Requirement:
Could you reproduce the text on time and speed in texture analysis word for word, from start to finish?

Text section:
Time
The accuracy of time measurements is dependent upon the accuracy of the clock on which the time measurements are based. Time data is generally derived from a crystal oscillator that produces high precision pulses that drive the sample system. This is used to feed time data from the Texture Analyser to the graph viewed by the user. The resolution of time data corresponds to the number of data points per second on the final graph. This is controlled by the data acquisition rate.
Speed
Texture analysis techniques are frequently designed to be imitative, with the test setup based on a real-life situation in many cases. For example, the Volodkevich Bite Jaws use a pair of blunt wedges with the aim of simulating the biting action of the front incisor teeth. This method is used to measure the bite hardness of cheese or the tenderness of meat. Other imitative tests include three-point bend testing of biscuits, imitating the snapping motion performed by consumers before they are eaten, the use of a Warner-Bratzler Blade on sausages to imitate the forces experienced during consumption, or the tensile measurement of a piece of pizza to imitate the process of pulling with the teeth. Consequently, the test settings in many cases aim to imitate the process as much as the experimental setup does. The results of many texture analysis measurements are influenced by the test speed used, including those measured during Texture Profile Analysis. The velocity of the jaw during a standard chewing cycle, for example, ranges approximately from 0 to 50 mm.s-1, and so the test speeds used in the majority of cases sit somewhere in this range.
Other food properties of interest to the researcher or manufacturer do not centre around the chewing process, and instead focus on other aspects of the cooking or eating experience. For example, bundles of dry spaghetti and chocolate bars are frequently snapped in the hands before use. The sensory aspects of this process are important to the consumer’s perception as well as those during consumption, and so tests are used to imitate these actions. The associated speeds are moderate, and still within the range of 0 to 50 mm.s-1.

Extracted data entries
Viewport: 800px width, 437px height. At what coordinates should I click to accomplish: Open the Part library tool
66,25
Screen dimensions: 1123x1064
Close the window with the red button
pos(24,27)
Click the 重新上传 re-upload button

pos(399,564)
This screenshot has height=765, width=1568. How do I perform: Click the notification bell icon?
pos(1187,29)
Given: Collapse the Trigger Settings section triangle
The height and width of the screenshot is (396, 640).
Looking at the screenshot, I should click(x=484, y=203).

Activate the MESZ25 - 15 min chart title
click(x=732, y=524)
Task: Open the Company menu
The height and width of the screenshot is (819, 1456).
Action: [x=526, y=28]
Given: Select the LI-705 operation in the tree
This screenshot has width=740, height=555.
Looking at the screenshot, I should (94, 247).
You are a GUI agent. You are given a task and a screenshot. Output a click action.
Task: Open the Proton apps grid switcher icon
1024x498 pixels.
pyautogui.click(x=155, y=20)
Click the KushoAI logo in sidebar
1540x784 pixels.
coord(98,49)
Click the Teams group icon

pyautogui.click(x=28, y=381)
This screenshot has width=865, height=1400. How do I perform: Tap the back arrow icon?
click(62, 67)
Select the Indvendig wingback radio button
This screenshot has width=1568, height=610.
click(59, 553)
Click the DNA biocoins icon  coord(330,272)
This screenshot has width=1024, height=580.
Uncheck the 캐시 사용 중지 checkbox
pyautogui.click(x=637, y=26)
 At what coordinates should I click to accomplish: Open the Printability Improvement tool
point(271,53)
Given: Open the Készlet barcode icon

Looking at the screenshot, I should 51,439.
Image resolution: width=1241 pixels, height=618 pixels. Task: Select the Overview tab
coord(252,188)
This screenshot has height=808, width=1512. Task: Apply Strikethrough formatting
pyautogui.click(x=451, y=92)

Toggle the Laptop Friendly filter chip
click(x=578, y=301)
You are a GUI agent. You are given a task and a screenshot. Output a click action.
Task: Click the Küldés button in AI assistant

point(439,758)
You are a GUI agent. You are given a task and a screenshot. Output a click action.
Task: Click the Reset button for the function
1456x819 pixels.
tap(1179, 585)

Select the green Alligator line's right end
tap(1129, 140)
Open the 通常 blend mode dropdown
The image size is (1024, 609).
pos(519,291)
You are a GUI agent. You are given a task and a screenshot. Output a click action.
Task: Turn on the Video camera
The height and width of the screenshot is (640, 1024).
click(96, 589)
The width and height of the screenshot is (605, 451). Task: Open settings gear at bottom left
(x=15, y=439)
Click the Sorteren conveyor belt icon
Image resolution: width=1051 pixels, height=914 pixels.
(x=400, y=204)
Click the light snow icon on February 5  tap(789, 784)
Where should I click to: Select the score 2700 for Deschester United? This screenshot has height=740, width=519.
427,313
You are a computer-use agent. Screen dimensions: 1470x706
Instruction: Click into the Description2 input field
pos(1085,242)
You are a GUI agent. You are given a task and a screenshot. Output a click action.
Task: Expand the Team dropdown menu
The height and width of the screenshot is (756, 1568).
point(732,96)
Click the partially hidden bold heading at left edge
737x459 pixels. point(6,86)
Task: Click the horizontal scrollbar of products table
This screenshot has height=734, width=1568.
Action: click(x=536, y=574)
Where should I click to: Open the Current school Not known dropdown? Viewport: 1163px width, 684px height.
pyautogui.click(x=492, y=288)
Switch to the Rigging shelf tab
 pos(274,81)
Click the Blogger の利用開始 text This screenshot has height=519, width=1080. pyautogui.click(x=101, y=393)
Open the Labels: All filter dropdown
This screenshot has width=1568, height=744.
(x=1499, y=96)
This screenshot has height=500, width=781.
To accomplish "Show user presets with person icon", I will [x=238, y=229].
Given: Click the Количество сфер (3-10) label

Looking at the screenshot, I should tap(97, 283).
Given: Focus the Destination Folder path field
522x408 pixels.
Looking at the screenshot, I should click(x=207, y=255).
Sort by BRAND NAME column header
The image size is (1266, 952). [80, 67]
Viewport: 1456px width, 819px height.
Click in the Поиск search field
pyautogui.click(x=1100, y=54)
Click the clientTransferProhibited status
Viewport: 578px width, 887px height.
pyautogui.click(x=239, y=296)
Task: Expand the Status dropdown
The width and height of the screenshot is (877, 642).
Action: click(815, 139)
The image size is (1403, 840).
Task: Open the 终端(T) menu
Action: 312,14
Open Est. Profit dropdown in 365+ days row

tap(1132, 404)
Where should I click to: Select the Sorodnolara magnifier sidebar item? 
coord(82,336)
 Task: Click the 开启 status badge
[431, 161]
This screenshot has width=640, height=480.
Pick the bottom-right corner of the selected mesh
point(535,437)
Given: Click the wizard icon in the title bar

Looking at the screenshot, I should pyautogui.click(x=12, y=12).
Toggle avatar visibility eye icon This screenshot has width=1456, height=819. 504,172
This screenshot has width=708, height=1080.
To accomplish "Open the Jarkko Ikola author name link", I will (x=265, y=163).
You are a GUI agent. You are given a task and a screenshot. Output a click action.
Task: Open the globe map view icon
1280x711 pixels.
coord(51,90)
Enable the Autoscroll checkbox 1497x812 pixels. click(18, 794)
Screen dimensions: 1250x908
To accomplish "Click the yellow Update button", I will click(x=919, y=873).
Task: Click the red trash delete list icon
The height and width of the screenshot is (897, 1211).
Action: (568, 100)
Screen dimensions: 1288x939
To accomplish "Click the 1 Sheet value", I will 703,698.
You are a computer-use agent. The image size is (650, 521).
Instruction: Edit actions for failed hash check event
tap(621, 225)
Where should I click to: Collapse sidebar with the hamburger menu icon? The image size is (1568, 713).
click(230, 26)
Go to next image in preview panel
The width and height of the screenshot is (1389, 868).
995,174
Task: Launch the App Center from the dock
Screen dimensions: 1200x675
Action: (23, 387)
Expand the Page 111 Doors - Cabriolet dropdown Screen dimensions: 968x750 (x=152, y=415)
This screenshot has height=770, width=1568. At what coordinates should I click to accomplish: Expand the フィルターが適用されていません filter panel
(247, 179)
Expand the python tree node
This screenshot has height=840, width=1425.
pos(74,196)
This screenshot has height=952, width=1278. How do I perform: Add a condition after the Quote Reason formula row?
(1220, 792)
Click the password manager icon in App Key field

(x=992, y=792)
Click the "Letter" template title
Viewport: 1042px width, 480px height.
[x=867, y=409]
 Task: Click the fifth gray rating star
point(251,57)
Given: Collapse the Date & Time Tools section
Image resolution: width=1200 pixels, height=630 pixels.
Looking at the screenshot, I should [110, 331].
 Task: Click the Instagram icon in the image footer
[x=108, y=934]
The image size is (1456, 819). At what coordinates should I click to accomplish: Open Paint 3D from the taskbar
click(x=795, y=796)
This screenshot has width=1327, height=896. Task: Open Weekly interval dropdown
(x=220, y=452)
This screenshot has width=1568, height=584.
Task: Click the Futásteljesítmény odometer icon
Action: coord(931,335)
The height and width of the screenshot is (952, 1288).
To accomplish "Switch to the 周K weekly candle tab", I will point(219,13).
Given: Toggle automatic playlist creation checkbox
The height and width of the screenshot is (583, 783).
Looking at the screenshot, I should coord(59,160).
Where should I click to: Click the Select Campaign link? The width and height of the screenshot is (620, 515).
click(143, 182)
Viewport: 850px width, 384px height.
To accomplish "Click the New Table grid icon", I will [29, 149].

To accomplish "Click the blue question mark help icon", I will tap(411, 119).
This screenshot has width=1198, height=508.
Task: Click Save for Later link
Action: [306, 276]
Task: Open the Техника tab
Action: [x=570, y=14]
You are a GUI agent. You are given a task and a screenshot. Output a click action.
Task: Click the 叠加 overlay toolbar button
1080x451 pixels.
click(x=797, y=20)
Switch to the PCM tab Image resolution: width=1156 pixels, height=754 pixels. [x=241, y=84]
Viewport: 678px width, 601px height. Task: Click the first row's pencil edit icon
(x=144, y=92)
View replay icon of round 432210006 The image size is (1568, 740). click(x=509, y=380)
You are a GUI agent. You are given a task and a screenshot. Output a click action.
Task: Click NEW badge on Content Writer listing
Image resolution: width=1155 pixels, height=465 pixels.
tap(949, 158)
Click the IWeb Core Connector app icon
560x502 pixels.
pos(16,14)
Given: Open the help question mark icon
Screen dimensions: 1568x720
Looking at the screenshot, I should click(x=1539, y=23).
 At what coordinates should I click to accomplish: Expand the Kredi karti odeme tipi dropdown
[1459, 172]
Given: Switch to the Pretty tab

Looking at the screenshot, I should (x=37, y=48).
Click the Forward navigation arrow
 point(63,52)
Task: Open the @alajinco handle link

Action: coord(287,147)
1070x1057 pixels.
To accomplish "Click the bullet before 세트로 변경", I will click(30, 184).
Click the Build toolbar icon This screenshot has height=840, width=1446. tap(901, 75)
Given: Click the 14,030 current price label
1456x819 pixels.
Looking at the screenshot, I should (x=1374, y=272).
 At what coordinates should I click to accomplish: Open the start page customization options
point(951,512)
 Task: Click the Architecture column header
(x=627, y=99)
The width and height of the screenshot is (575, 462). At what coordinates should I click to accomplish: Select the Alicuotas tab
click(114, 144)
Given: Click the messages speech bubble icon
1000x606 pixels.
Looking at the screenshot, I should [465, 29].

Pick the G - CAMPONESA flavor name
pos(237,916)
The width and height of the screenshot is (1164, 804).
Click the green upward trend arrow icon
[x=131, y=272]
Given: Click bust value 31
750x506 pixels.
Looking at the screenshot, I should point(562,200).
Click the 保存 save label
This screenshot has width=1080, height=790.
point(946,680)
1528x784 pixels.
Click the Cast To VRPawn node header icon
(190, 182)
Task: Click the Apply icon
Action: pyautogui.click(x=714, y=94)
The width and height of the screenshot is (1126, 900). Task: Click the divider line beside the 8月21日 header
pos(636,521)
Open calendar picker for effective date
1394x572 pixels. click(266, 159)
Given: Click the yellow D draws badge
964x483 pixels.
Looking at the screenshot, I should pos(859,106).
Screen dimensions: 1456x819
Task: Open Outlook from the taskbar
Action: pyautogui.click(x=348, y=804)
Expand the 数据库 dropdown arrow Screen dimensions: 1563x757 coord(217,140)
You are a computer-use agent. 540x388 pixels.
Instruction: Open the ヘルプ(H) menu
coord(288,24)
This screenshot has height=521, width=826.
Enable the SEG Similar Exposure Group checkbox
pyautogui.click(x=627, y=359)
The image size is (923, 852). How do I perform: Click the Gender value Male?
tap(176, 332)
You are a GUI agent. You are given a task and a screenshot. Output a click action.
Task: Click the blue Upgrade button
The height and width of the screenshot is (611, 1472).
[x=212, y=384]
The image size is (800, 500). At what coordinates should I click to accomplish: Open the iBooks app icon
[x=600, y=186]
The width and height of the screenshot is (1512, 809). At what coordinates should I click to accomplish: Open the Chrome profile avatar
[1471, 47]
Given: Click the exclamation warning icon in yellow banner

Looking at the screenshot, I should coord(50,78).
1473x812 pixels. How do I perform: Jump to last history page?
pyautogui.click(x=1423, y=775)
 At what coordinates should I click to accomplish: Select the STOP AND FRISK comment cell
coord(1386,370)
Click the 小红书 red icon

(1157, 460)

Answer to this exercise:
Time
The accuracy of time measurements is dependent upon the accuracy of the clock on which the time measurements are based. Time data is generally derived from a crystal oscillator that produces high precision pulses that drive the sample system. This is used to feed time data from the Texture Analyser to the graph viewed by the user. The resolution of time data corresponds to the number of data points per second on the final graph. This is controlled by the data acquisition rate.
Speed
Texture analysis techniques are frequently designed to be imitative, with the test setup based on a real-life situation in many cases. For example, the Volodkevich Bite Jaws use a pair of blunt wedges with the aim of simulating the biting action of the front incisor teeth. This method is used to measure the bite hardness of cheese or the tenderness of meat. Other imitative tests include three-point bend testing of biscuits, imitating the snapping motion performed by consumers before they are eaten, the use of a Warner-Bratzler Blade on sausages to imitate the forces experienced during consumption, or the tensile measurement of a piece of pizza to imitate the process of pulling with the teeth. Consequently, the test settings in many cases aim to imitate the process as much as the experimental setup does. The results of many texture analysis measurements are influenced by the test speed used, including those measured during Texture Profile Analysis. The velocity of the jaw during a standard chewing cycle, for example, ranges approximately from 0 to 50 mm.s-1, and so the test speeds used in the majority of cases sit somewhere in this range.
Other food properties of interest to the researcher or manufacturer do not centre around the chewing process, and instead focus on other aspects of the cooking or eating experience. For example, bundles of dry spaghetti and chocolate bars are frequently snapped in the hands before use. The sensory aspects of this process are important to the consumer’s perception as well as those during consumption, and so tests are used to imitate these actions. The associated speeds are moderate, and still within the range of 0 to 50 mm.s-1.